- _WHAT NEEDS TO BE DONE_
Rewrite the entries below with every "Where should I click to:" changed to "Where do I tap to:" and nothing else altered.
** start of WORKING DATA **
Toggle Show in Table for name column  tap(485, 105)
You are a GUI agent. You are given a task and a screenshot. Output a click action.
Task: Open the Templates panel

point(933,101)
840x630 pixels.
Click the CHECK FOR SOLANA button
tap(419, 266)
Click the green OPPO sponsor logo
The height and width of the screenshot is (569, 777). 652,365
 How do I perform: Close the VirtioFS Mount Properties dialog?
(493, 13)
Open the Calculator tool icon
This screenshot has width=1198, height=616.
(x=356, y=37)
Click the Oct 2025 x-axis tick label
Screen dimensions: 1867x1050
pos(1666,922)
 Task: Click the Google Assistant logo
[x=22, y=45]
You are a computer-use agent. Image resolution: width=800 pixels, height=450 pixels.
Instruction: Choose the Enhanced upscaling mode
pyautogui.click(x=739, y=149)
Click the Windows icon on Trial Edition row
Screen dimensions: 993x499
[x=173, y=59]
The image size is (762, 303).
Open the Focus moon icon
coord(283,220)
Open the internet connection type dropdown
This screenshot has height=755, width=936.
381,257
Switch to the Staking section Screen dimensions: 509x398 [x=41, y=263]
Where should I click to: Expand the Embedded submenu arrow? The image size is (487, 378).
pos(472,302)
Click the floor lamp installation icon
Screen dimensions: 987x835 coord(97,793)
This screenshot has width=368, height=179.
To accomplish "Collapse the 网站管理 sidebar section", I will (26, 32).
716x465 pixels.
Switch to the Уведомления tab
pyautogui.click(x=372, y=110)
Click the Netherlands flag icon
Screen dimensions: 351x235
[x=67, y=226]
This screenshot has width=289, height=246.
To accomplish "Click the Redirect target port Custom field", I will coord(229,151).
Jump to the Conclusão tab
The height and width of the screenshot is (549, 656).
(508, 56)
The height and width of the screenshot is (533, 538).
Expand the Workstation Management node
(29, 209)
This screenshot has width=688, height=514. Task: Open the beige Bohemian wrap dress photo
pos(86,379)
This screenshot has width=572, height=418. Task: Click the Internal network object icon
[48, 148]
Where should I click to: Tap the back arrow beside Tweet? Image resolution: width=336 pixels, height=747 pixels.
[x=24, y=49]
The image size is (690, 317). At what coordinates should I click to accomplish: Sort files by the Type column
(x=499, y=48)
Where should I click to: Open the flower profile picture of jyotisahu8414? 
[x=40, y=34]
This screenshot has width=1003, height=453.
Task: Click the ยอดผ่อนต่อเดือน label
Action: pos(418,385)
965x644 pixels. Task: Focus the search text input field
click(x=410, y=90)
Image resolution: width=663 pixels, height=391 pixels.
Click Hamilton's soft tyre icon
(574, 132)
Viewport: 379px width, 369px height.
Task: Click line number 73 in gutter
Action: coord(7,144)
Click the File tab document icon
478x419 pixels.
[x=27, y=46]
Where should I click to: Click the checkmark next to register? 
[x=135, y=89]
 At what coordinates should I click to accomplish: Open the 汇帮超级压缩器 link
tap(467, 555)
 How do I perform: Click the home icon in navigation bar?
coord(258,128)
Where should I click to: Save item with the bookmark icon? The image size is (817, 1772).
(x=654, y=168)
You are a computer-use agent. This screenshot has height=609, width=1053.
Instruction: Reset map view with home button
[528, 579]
** end of WORKING DATA **
- _PROBLEM SOLUTION_
Toggle Show in Table for name column  tap(485, 105)
You are a GUI agent. You are given a task and a screenshot. Output a click action.
Task: Open the Templates panel

point(933,101)
840x630 pixels.
Click the CHECK FOR SOLANA button
tap(419, 266)
Click the green OPPO sponsor logo
The height and width of the screenshot is (569, 777). 652,365
 How do I perform: Close the VirtioFS Mount Properties dialog?
(493, 13)
Open the Calculator tool icon
This screenshot has width=1198, height=616.
(x=356, y=37)
Click the Oct 2025 x-axis tick label
Screen dimensions: 1867x1050
pos(1666,922)
 Task: Click the Google Assistant logo
[x=22, y=45]
You are a computer-use agent. Image resolution: width=800 pixels, height=450 pixels.
Instruction: Choose the Enhanced upscaling mode
pyautogui.click(x=739, y=149)
Click the Windows icon on Trial Edition row
Screen dimensions: 993x499
[x=173, y=59]
The image size is (762, 303).
Open the Focus moon icon
coord(283,220)
Open the internet connection type dropdown
This screenshot has height=755, width=936.
381,257
Switch to the Staking section Screen dimensions: 509x398 [x=41, y=263]
Where do I tap to: Expand the Embedded submenu arrow? The image size is (487, 378).
pos(472,302)
Click the floor lamp installation icon
Screen dimensions: 987x835 coord(97,793)
This screenshot has width=368, height=179.
To accomplish "Collapse the 网站管理 sidebar section", I will (26, 32).
716x465 pixels.
Switch to the Уведомления tab
pyautogui.click(x=372, y=110)
Click the Netherlands flag icon
Screen dimensions: 351x235
[x=67, y=226]
This screenshot has width=289, height=246.
To accomplish "Click the Redirect target port Custom field", I will coord(229,151).
Jump to the Conclusão tab
The height and width of the screenshot is (549, 656).
(508, 56)
The height and width of the screenshot is (533, 538).
Expand the Workstation Management node
(29, 209)
This screenshot has width=688, height=514. Task: Open the beige Bohemian wrap dress photo
pos(86,379)
This screenshot has width=572, height=418. Task: Click the Internal network object icon
[48, 148]
Where do I tap to: Tap the back arrow beside Tweet? Image resolution: width=336 pixels, height=747 pixels.
[x=24, y=49]
The image size is (690, 317). At what coordinates should I click to accomplish: Sort files by the Type column
(x=499, y=48)
Where do I tap to: Open the flower profile picture of jyotisahu8414? 
[x=40, y=34]
This screenshot has width=1003, height=453.
Task: Click the ยอดผ่อนต่อเดือน label
Action: pos(418,385)
965x644 pixels. Task: Focus the search text input field
click(x=410, y=90)
Image resolution: width=663 pixels, height=391 pixels.
Click Hamilton's soft tyre icon
(574, 132)
Viewport: 379px width, 369px height.
Task: Click line number 73 in gutter
Action: coord(7,144)
Click the File tab document icon
478x419 pixels.
[x=27, y=46]
Where do I tap to: Click the checkmark next to register? 
[x=135, y=89]
 At what coordinates should I click to accomplish: Open the 汇帮超级压缩器 link
tap(467, 555)
 How do I perform: Click the home icon in navigation bar?
coord(258,128)
Where do I tap to: Save item with the bookmark icon? The image size is (817, 1772).
(x=654, y=168)
You are a computer-use agent. This screenshot has height=609, width=1053.
Instruction: Reset map view with home button
[528, 579]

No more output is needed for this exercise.